▸ Objective A: Please format the records as a JSON list of strings, one string per line, covering everything from the line containing "album [245, 102]" down to the line containing "Ananya [214, 743]", both included, with any blank lines left out.

* BEGIN Provided passage *

As Iran strikes back at Israel, Coloradans fear for kin

As a retaliatory missile attack began hitting Jerusalem and Tel Aviv on Thursday following initial strikes by the Israeli Air Force against Iranian targets, Coloradans with kin in the Middle East were feeling the heat — in real time.

“My kids heard the explosions,” said Amir Kaufman, a former infantry captain in the Israel Defense Forces who had served in operations against Hezbollah and other terrorist groups from 1992 to 1997. Kaufman now lives in Denver.

A week ago, Kaufman and his wife sent their daughters Ayelet, 17, and Avigail, 15, on what was to be a month-long trip to visit their grandparents in Tel Aviv. That’s where they were when the official alerts began, ordering citizenry to hide in bomb shelters and seek safe rooms.

“The kids had to help their grandparents to the shelter,” Kaufman recalls. “As a captain, I never experienced anything of this magnitude.”

* END Provided passage *
* BEGIN Information given *

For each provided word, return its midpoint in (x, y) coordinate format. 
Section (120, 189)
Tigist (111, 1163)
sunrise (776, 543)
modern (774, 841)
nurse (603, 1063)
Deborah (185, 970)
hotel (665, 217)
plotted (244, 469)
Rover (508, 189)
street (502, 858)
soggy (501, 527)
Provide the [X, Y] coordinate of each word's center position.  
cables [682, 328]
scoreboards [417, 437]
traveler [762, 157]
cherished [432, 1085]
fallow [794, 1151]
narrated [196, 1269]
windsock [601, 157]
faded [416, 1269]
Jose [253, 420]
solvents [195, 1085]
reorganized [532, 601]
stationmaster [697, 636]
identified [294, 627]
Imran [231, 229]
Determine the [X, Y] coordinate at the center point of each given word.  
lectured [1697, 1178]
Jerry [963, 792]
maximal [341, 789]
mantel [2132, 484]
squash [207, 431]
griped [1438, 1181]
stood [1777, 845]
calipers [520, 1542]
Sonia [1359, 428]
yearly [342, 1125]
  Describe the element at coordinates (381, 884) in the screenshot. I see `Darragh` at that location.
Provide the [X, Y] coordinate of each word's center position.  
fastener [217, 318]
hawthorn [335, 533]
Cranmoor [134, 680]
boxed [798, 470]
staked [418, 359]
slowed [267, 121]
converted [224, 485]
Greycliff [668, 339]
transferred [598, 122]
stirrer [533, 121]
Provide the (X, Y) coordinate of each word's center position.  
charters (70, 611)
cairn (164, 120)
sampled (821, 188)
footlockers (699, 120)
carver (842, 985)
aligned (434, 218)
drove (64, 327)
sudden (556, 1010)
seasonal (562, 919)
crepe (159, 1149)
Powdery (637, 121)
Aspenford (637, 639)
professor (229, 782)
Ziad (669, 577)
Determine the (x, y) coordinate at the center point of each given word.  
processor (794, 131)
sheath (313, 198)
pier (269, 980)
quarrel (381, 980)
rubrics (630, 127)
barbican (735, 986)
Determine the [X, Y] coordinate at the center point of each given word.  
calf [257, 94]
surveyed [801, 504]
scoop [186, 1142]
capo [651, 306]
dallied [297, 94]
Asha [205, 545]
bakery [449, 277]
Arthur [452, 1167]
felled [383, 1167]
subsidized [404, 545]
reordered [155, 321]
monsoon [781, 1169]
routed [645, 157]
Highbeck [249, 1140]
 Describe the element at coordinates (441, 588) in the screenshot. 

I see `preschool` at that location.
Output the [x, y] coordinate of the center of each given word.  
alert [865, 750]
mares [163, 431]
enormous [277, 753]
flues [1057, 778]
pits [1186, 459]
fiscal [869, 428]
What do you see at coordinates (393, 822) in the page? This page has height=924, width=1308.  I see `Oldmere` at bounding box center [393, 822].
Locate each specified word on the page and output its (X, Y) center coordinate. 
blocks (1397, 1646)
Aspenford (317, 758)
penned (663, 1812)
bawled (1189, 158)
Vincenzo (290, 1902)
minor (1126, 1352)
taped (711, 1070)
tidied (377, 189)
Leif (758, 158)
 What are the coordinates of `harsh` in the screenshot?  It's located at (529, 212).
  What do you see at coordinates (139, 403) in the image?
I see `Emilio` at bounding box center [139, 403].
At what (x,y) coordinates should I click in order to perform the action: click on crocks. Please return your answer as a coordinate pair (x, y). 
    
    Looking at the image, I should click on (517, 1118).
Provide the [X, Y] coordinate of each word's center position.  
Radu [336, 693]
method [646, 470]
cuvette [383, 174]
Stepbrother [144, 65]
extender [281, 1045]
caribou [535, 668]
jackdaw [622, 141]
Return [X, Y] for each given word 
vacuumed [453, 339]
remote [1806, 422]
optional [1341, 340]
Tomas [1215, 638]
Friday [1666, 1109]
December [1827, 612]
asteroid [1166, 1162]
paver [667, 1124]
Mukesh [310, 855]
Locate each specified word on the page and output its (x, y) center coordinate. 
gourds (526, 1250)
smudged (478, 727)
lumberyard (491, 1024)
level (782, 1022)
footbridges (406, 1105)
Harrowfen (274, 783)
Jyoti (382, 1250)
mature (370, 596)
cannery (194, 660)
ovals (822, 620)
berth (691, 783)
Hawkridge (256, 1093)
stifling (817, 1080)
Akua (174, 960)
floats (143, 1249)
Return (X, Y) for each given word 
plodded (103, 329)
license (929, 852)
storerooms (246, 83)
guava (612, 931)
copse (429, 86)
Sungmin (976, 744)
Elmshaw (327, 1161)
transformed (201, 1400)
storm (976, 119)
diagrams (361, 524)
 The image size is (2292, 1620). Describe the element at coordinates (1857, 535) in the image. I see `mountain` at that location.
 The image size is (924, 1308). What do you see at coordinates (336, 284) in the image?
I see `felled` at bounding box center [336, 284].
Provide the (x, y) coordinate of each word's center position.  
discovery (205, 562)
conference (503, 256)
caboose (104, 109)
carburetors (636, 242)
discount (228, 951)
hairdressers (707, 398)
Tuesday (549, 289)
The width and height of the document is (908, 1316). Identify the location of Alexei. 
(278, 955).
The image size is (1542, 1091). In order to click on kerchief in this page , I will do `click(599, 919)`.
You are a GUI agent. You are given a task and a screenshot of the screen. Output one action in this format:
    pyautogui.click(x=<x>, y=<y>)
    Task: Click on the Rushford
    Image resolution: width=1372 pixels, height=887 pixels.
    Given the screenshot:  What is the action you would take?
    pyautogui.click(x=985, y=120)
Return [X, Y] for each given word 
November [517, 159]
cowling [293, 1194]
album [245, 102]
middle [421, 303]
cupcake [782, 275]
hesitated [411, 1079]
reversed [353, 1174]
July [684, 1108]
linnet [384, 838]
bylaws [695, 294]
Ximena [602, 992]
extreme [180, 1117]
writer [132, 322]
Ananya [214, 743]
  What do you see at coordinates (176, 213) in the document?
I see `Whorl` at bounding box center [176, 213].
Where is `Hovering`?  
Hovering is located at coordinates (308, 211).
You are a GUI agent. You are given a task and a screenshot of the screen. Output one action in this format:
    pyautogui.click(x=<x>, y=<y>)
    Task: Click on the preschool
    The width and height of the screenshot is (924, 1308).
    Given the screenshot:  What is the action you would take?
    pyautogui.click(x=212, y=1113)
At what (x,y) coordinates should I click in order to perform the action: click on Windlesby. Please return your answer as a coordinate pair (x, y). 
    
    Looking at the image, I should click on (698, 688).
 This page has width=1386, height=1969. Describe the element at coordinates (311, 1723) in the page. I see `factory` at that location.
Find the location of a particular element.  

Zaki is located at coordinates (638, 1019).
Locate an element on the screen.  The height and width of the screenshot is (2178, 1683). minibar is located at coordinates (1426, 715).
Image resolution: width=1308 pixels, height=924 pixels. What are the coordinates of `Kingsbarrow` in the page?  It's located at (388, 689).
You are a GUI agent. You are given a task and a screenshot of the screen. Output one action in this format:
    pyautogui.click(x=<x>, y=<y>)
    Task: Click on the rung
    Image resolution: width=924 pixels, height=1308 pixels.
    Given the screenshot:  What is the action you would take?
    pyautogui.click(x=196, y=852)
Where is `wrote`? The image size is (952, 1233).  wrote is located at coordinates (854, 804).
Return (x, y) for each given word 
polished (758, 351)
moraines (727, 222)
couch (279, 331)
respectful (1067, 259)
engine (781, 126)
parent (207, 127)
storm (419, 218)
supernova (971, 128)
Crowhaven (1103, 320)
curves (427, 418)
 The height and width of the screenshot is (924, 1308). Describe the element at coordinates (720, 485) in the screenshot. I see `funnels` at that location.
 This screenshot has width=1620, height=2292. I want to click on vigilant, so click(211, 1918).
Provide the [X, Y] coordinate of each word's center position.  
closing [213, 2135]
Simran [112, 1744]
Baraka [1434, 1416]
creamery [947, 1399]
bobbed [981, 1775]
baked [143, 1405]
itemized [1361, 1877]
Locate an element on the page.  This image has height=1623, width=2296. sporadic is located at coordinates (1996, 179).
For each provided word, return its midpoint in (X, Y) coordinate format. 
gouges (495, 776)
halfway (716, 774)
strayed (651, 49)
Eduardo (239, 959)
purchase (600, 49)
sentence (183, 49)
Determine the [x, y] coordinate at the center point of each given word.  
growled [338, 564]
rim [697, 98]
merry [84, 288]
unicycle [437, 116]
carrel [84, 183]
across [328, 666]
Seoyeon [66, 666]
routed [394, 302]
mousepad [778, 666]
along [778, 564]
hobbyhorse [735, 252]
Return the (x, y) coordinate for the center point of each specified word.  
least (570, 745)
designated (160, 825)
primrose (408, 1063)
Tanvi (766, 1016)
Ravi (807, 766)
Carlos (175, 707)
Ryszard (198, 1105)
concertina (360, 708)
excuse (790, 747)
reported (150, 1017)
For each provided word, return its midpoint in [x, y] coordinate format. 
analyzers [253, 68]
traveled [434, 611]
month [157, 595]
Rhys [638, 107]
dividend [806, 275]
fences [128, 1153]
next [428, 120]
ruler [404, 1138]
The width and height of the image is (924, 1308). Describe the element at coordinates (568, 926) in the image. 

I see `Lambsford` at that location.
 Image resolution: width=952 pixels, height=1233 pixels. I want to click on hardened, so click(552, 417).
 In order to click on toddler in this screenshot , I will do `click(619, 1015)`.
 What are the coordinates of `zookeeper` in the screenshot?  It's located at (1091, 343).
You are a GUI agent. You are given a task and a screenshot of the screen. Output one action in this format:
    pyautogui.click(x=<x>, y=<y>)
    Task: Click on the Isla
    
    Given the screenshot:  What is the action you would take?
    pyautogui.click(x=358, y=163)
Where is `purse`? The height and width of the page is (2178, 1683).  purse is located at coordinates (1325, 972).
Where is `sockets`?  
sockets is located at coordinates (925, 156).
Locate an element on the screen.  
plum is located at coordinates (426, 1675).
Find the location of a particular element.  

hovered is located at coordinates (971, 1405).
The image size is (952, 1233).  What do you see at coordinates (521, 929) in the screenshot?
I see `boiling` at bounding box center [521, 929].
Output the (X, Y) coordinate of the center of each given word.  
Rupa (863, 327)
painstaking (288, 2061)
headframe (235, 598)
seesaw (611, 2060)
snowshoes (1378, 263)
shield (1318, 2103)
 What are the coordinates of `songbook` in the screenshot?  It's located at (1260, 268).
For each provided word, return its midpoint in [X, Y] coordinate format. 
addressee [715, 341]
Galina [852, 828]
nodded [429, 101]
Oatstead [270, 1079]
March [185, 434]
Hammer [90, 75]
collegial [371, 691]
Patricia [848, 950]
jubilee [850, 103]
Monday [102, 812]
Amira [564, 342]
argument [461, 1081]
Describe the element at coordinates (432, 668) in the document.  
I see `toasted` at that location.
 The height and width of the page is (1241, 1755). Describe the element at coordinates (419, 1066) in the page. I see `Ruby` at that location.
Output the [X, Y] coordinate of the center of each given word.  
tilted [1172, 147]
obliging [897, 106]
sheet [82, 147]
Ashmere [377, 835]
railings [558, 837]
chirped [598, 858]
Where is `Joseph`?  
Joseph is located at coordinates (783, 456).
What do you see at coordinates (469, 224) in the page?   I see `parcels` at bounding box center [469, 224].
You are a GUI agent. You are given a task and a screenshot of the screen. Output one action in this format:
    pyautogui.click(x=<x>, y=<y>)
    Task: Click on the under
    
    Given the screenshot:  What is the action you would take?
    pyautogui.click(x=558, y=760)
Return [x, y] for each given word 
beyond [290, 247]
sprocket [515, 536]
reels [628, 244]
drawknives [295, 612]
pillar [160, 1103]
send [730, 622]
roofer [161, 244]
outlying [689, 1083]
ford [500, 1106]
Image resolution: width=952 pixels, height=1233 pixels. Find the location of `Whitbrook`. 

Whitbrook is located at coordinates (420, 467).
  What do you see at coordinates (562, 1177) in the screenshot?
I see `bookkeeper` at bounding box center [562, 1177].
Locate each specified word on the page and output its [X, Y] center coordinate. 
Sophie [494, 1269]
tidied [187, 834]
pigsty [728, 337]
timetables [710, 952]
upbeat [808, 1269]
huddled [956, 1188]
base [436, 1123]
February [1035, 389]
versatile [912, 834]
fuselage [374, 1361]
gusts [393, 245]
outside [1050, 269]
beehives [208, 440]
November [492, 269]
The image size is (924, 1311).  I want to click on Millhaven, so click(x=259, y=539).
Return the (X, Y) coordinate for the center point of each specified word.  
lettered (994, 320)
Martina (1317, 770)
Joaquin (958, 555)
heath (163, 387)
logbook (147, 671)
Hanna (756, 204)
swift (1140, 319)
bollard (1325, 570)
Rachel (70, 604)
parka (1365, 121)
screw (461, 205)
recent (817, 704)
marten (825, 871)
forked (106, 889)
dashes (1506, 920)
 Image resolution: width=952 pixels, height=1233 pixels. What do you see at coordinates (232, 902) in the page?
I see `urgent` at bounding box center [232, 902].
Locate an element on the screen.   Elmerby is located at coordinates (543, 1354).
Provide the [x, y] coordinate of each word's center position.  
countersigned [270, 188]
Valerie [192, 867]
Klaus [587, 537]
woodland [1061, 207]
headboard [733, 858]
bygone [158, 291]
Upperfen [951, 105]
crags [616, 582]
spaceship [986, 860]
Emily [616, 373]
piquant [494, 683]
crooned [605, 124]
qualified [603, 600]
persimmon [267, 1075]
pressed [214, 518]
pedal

* END Information given *

▸ Objective B: Resume the article about Coloradans fearing for their relatives during Iran's strikes on Israel, starting right after its last sentence.

▸ Written response A:
[
  "album [245, 102]",
  "middle [421, 303]",
  "cupcake [782, 275]",
  "hesitated [411, 1079]",
  "reversed [353, 1174]",
  "July [684, 1108]",
  "linnet [384, 838]",
  "bylaws [695, 294]",
  "Ximena [602, 992]",
  "extreme [180, 1117]",
  "writer [132, 322]",
  "Ananya [214, 743]"
]

▸ Written response B:
In a cellular era, the children have been in constant contact, and while the missile attacks remain a threat and Ben Gurion Airport is closed, the daughters won’t be returning any day soon.

That’s fine with the kids, Kaufman told The Denver Gazette.

“They’re asking us not to shorten their trip. They want to be there and experience what it means to be an Israeli.”

“Without their parents,” he added.

The Kaufmans are among many Coloradans with kin and other close ties to Israel as the attacks between the two nations play out. At press time, a hundred or more retaliatory missiles had been fired from Iran against Israeli targets. The large majority were reportedly intercepted, but seven to nine rockets penetrated defenses, causing 60 or more civilian injuries and one reported death.

“It begins to look a lot like the Six Day War,” said retired physician Herzl Melmed of Denver, who recalled how he and his wife Hazel were a young, married couple with a newborn when Arab armies encircled what then was an even smaller Israeli state in 1967.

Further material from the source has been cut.